For that reason, even with supercomputers getting faster every year, traditional methods can only get researchers so far. Bui-Thanh will augment traditional inverse methods with machine learning to make problems more solvable. In the case of seismic wave propagation, he hopes to employ a multi-disciplinary approach, including machine learning, to do fast approximations for often-large areas of less importance, and focus the high-resolution simulations on often-small parts of the problem that are deemed most critical.

“We will develop new mathematical algorithms and rigorously justify that they can be accurate and effective,” he said. “We’ll do this in the context of big data and will apply it to new problems.”
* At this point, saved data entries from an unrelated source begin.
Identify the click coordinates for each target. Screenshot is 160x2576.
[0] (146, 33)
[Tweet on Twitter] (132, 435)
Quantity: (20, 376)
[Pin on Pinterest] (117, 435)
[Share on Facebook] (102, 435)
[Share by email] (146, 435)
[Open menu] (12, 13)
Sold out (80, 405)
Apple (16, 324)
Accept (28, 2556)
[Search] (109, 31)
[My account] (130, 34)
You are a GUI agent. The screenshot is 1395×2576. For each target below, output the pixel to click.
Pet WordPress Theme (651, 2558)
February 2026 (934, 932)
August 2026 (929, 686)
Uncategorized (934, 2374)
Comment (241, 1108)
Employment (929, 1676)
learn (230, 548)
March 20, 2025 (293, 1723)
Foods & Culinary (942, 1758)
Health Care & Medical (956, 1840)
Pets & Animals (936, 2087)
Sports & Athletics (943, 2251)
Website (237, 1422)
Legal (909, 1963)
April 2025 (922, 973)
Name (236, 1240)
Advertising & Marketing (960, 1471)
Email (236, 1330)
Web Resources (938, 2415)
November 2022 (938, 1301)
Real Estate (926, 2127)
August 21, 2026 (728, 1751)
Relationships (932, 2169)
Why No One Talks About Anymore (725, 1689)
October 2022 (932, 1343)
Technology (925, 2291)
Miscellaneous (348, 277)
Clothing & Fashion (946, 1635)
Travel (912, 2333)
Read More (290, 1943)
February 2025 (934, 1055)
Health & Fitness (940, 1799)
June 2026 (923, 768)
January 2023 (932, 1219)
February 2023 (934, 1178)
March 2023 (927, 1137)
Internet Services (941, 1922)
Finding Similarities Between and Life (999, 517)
In 2017-2018, Bui-Thanh and colleagues at UT Austin and other universities published preliminary results from their work on TACC systems in Inverse Problems, the Journal of Computational PhysicsSIAM Journal on Scientific Computing, and Water Resources Research. The papers applied new scalable methods to various inverse modeling problems to mitigate the curse of dimensionality.

Using the Stampede1 supercomputer at TACC, they effectively used up to 16,384 computing cores and solved large, complex problems in a close to linear, rather than exponential, timescale. Bui-Thanh will expand on this research, which will continue to take advantage of TACC’s large computing resources.

“I have been very fortunate to have direct and instant support from TACC, which has provided me with computing hours and timely software trouble-shootings,” said Bui-Thanh. “These have facilitated my group to produce various preliminary results published in many papers, which in turn have helped establish the credibility for the research proposed in my NSF CAREER award.”

The CAREER award compliments four other grants that Bui-Thanh received in 2018 from NSF, King Abdullah University of Science and Technology, UT System and the UT Austin Portugal Program, which together total $1.2 million, as well as grants in 2017 from the Department of Energy Fusion Energy Sciences and Advanced Scientific Computing Research, the Defense Threat Reduction Agency, and ExxonMobil that apply his inverse modeling methods to a range of critical problems.

“Since my proposed mathematical algorithms are designed for current and future large-scale computing systems, TACC will play an important role in the success of my research work,” Bui-Thanh said.